Analysts say the BJP has very little stakes in Tamil Nadu but it cannot afford to upset the people in Karnataka.


The BJP led Centre will most likely excuse itself from framing a draft Cauvery management scheme, as mandated by the Supreme Court with a 3 May deadline, to avert a political self-goal in Karnataka, experts told The Sunday Guardian.

A senior Bangalore-based political commentator told this newspaper that the “BJP will not implement the court directive at all”. “The Centre may move court seeking relaxation of the deadline, given elections in Karnataka are scheduled for 12 May, or it may cite the ongoing violent protests in Tamil Nadu as a reason to justify the time is not appropriate to act,” the commentator said, requesting not to be quoted.

He said that the Cauvery water sharing issue is a very sensitive issue for both Karnataka and Tamil Nadu and the government decision is not going to be easy.

The Supreme Court on 9 April had asked the Centre to implement its 16 February judgement on water distribution among Tamil Nadu, Karnataka and other states. It had given the Centre a 3 May deadline, while also pointing out its displeasure at the Centre’s inaction despite clear directive for setting up the scheme within six weeks.

The 16 February judgement of the SC said that Karnataka would release 177.25 tmcft of Cauvery water to Tamil Nadu from its inter-state Biligundlu dam, while increasing the upper riparian state’s share by 14.75 tmcft water per year. Tamil Nadu, the lower riparian, got 404.25 tmcft, 14.75 tmcft less than what the Cauvery Water Dispute Tribunal had allotted it in 2007. At the time, Karnataka had got a share of 270 tmcft water per year, which would now increase to 284.75 tmcft.

The Cauvery water dispute originated around the time the 1924 agreement signed between Madras Presidency and the Princely State of Mysore ended in 1974. In a major development in May 1990, the SC directed the Centre to constitute the Cauvery Water Dispute Tribunal, a demand Tamil Nadu had been pushing for two decades by that time.

In February 2007, the Tribunal gave its final award. Among other things, the Cauvery Water Management Body was envisaged, an independent body that would be vested with the powers to decide all issues concerning Cauvery, its water flow, release of its water etc. Former Chief Minister of Tamil Nadu J. Jayalalitha was instrumental in getting the final award of the Tribunal published after she sat on a fast demanding it.

There is a marked resentment in Karnataka to the setting up of the CWMB as it would divest the satte of its existing discretion on the waters of Cauvery.

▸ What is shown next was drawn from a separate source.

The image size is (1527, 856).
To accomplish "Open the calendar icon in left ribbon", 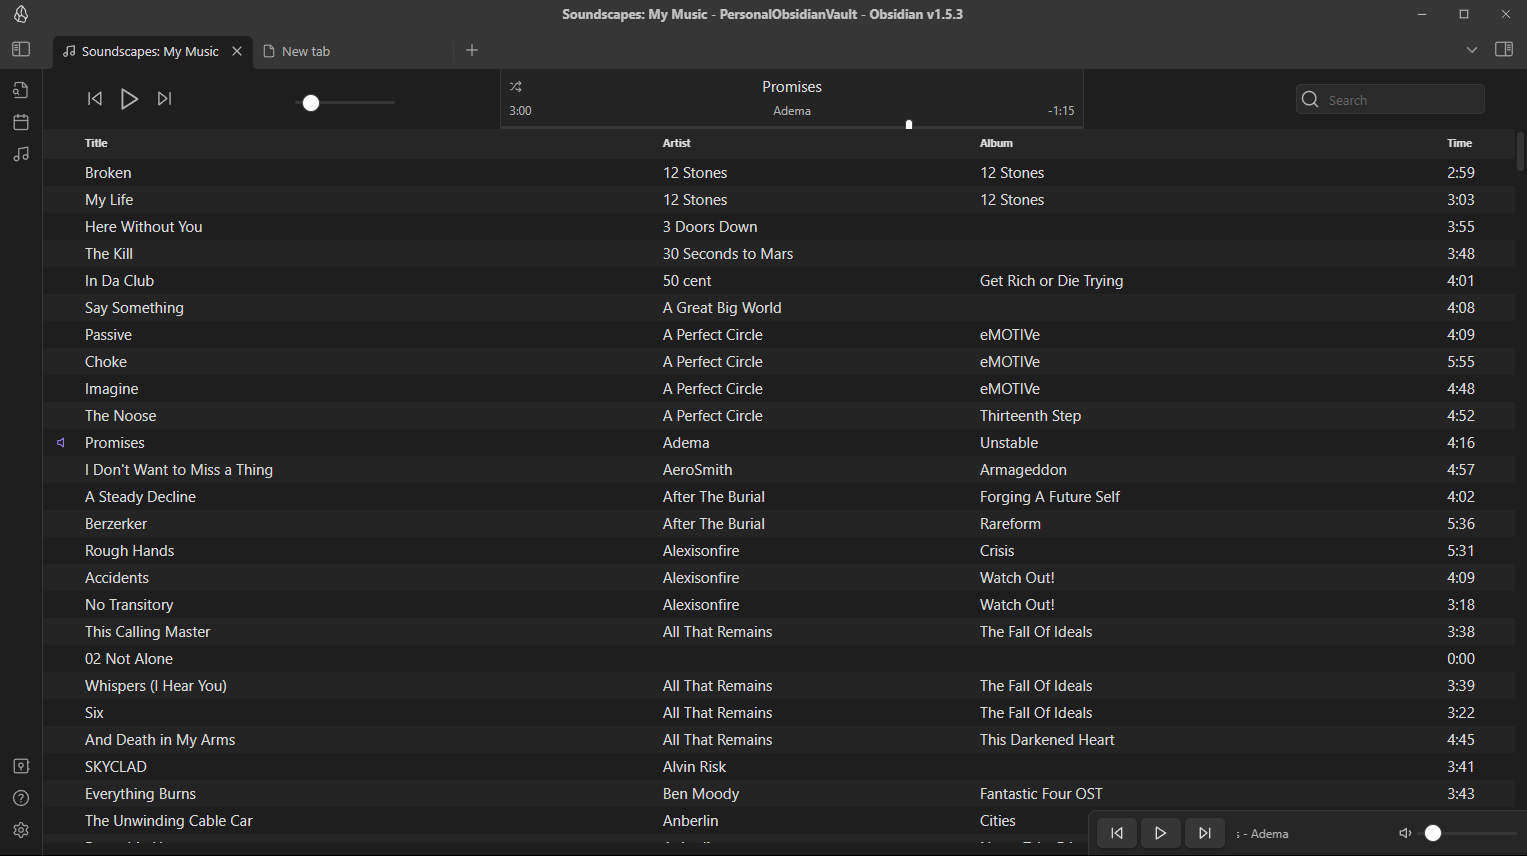I will coord(21,122).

Political commentators believe it would be suicidal for the BJP in Karnataka if it sets up the CWMB against the wishes of its people, especially at election time.

Analysts say the BJP has very little stakes in Tamil Nadu but it cannot afford to upset the people in Karnataka, a state where it is endeavouring to return to power.

But protests have already swelled in Tamil Nadu, where Prime Minister Narendra Modi went to attend a defence expo on Thursday at Mahabalipurum. A source from Tamil Nadu said that “although the original plan was to travel by car from Chennai, following the massive protests, PM Modi was forced to take a chopper from a helipad at IIT Chennai.

The source said “a wall of the IIT Chennai had to be demolished for PM Modi’s through-campus entry into Adyar cancer Institute, wher he attended another programme, as travelling by the Sardar Patel Road to get to the venue was not conceivable, given the unprecedented protests”.

The film industry in Tamil Nadu too has come out in vocal condemnation of the Centre and are demanding the immediate setting up of the CWMB. Most pressing among them have been Rajinikanth and Kamal Haasan, both of whom have recently launched their political innings.

However, political commentators are of the view that an all-court route was not the most apt choice to deal with this sensitive issue.

The Bangalore based commentator said: “This could have been politically negotiated between the two states.”

A senior journalist from Mangalore, who has covered the state’s politics for long, said: “the Cauvery issue itself has got entangled into many other issues. The larger issues that have emerged are language issues, identity issue, the growing resentment against Tamils living in Bangalore, among other things. These are being played up in illogical ways, further complicating matters between the two states.”